#### Excerpt
• • • •

Less than ten years ago, in 1995, when all stakeholders of the war in the Former Yugoslavia, including Croatia what, exhausted by infighting, forgot to do – is to deal with forgiveness, despite the close living proximity to those they declared enemies.  Reconciliation is imperfect, but it is necessary. And this incidentally is a rotten part of Croatian development as a state where freedom of speech is restricted, where no political figures have taken up courage to deal with truth, and where there is no division between politics and private sector development.  As the matter of fact, reading the below referenced 2010 report from Amnesty International one can extrapolate that the Croatian government leadership since 1995 has been full of war profiteers.

• • • •

#### Exercise
Reproduce the passage about Croatia and reconciliation word for word.

#### Dataset entries
• • • •

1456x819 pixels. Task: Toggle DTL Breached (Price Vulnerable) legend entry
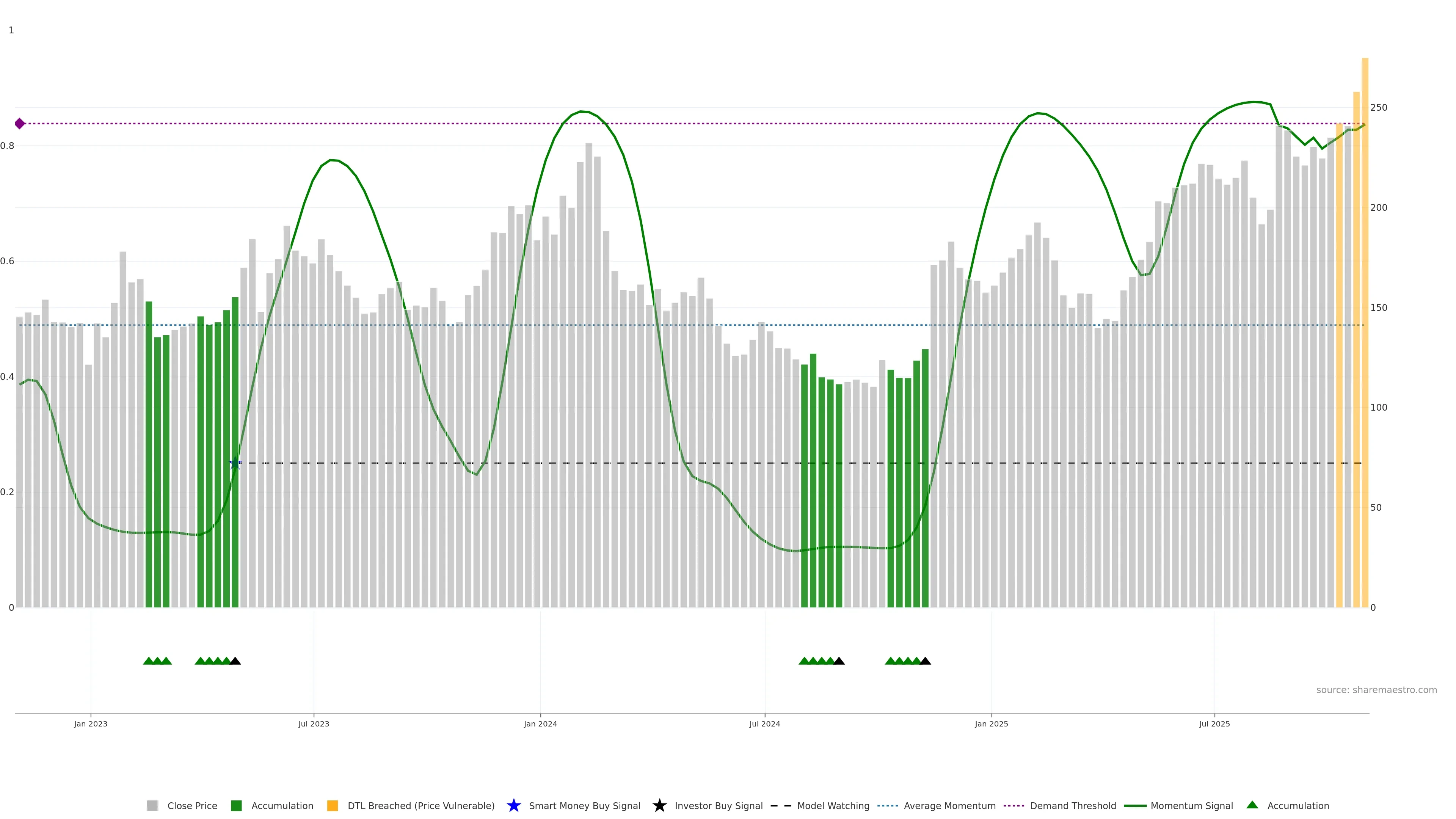click(x=420, y=805)
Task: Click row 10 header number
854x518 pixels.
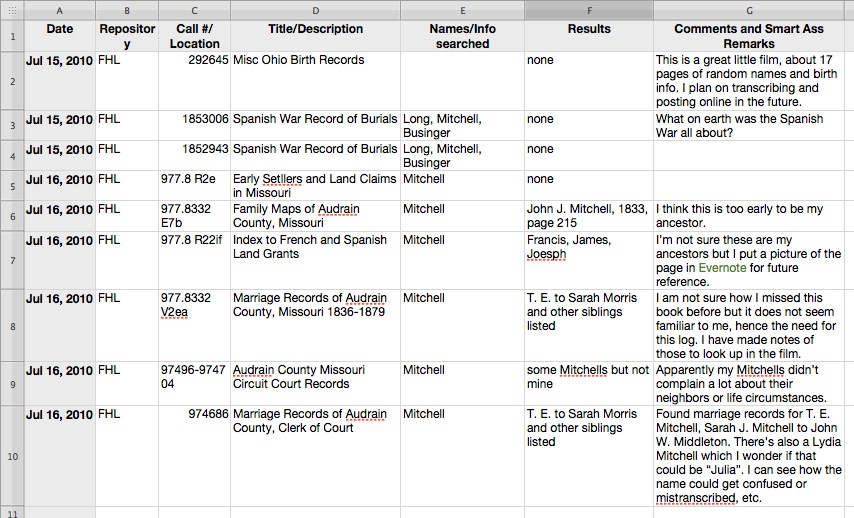Action: 12,455

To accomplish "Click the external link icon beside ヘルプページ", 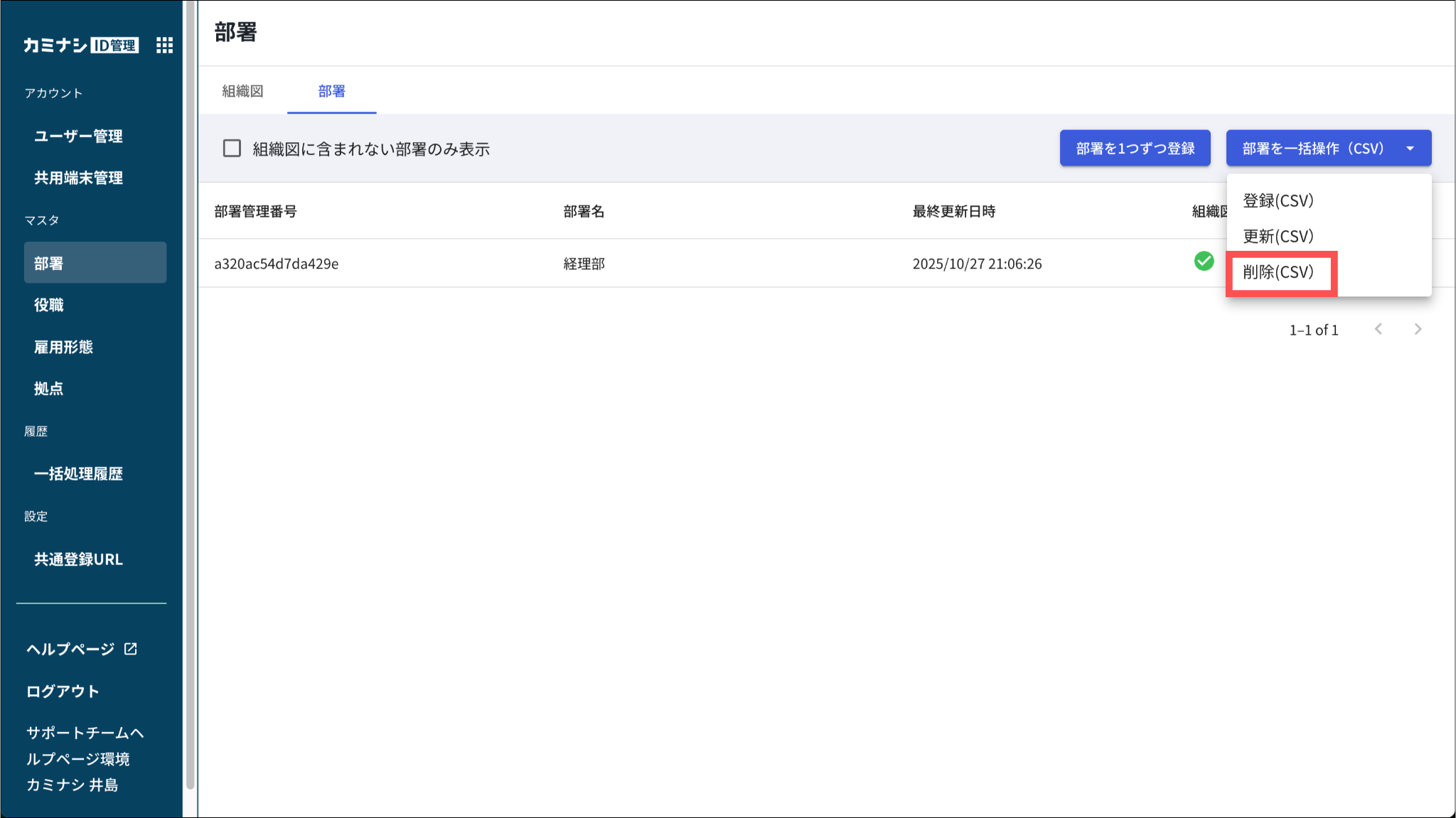I will [131, 649].

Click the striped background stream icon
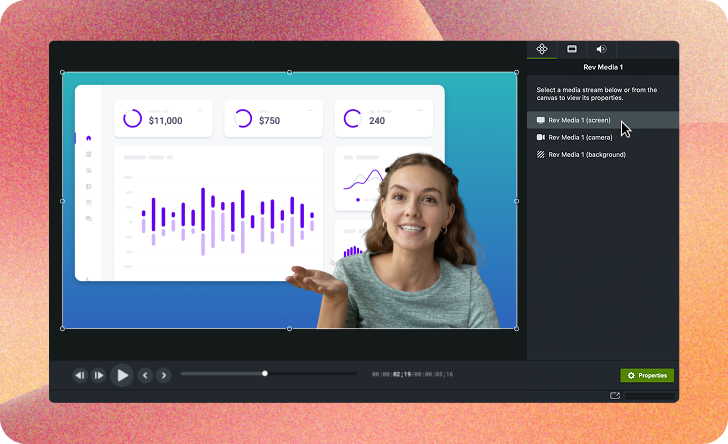click(541, 154)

• • • •

#### Task result
Less than ten years ago, in 1995, when all stakeholders of the war in the Former Yugoslavia, including Croatia what, exhausted by infighting, forgot to do – is to deal with forgiveness, despite the close living proximity to those they declared enemies.  Reconciliation is imperfect, but it is necessary. And this incidentally is a rotten part of Croatian development as a state where freedom of speech is restricted, where no political figures have taken up courage to deal with truth, and where there is no division between politics and private sector development.  As the matter of fact, reading the below referenced 2010 report from Amnesty International one can extrapolate that the Croatian government leadership since 1995 has been full of war profiteers.